● **Instructions to follow**
Among the entries below, how many lines hold "large"? Reply with the number only.

● **Exercise inputs**
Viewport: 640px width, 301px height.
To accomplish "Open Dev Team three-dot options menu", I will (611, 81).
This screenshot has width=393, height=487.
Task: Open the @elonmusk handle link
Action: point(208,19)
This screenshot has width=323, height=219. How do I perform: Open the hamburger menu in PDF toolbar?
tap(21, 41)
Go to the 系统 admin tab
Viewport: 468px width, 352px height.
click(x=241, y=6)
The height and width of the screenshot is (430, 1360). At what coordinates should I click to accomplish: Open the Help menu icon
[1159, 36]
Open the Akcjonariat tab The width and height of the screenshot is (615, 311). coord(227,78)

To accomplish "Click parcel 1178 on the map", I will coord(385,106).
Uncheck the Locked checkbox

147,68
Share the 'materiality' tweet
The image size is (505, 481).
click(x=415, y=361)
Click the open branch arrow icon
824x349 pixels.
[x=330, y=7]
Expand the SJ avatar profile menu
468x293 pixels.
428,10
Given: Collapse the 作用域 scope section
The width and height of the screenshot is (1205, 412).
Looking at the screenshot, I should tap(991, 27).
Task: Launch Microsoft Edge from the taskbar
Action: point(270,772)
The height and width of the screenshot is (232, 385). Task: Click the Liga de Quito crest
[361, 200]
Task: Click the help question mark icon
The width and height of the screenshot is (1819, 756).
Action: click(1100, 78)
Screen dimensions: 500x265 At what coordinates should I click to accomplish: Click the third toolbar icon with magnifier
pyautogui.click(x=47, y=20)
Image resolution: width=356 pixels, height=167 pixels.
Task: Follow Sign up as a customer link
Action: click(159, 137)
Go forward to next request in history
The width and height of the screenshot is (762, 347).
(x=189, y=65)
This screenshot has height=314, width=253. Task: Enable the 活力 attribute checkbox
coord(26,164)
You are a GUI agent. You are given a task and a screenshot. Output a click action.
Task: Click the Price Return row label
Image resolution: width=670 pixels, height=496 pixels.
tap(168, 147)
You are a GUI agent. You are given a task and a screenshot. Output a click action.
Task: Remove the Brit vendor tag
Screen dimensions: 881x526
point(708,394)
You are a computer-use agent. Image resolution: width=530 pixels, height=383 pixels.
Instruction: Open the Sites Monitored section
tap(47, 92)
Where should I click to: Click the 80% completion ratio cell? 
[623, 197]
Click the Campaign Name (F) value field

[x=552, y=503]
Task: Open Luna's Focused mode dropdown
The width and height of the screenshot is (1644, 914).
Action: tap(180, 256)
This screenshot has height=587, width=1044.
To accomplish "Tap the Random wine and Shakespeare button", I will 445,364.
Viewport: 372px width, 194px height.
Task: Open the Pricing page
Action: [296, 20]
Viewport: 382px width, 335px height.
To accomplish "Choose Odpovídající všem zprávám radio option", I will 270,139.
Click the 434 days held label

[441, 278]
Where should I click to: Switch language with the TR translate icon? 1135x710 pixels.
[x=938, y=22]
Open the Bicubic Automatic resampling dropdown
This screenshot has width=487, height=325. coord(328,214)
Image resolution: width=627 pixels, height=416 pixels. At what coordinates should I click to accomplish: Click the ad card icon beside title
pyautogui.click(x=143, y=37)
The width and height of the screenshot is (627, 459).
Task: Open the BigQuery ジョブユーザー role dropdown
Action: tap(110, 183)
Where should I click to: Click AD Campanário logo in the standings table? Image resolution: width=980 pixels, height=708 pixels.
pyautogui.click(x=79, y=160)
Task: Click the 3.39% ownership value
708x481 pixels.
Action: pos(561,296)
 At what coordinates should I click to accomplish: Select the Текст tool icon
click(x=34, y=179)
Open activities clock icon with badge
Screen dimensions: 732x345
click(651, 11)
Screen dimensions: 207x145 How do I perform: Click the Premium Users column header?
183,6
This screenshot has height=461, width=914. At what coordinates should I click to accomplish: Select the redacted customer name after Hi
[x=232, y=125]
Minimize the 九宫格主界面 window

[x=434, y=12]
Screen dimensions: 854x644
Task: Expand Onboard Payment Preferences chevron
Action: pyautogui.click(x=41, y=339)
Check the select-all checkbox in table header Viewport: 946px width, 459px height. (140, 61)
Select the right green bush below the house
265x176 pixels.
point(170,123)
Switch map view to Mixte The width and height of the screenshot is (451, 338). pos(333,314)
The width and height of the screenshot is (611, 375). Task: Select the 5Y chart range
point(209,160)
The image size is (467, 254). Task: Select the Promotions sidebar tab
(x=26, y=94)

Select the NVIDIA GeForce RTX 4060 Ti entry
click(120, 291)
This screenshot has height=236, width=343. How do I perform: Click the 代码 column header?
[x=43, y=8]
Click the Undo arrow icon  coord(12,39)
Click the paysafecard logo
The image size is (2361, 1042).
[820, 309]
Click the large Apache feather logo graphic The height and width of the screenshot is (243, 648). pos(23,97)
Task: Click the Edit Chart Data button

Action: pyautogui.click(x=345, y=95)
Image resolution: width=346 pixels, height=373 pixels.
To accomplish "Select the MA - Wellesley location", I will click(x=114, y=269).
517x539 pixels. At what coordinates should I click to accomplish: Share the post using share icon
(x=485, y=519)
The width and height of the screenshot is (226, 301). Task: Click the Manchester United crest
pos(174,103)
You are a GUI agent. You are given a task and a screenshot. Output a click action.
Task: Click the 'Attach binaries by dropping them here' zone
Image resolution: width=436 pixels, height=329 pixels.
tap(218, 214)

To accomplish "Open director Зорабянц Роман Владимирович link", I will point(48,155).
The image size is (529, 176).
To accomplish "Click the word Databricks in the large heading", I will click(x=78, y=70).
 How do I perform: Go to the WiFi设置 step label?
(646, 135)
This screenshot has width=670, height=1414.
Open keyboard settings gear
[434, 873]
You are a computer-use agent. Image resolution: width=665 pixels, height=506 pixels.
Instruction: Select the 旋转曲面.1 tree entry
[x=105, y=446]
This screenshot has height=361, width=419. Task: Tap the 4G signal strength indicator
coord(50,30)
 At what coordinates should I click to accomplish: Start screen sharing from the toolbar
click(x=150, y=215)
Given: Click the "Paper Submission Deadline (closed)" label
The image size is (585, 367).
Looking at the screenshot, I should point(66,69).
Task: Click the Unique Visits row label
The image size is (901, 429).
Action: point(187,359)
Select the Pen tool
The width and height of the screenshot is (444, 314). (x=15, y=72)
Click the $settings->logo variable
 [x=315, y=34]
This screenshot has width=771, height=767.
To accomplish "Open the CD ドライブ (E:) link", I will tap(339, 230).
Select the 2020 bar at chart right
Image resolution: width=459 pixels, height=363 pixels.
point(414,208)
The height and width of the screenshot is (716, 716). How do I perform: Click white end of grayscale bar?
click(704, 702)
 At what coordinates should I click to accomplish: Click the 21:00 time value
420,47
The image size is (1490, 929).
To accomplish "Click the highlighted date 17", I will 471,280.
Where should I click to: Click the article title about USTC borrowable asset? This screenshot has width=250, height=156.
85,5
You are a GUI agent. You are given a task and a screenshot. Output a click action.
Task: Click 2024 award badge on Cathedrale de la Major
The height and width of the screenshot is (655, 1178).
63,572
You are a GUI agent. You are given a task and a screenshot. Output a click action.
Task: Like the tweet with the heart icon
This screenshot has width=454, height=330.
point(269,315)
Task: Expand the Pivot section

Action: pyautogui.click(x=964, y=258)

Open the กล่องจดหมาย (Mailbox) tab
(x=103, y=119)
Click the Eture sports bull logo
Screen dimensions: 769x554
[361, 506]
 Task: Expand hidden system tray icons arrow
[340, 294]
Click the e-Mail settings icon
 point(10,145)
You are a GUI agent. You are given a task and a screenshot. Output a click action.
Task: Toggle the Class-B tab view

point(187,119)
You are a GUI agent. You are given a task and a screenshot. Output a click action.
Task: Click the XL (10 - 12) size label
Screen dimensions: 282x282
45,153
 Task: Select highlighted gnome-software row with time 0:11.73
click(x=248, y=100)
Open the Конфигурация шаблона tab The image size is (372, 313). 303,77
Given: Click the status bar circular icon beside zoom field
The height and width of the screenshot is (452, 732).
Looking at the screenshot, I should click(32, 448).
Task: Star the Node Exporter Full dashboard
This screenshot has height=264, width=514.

● **The answer**
2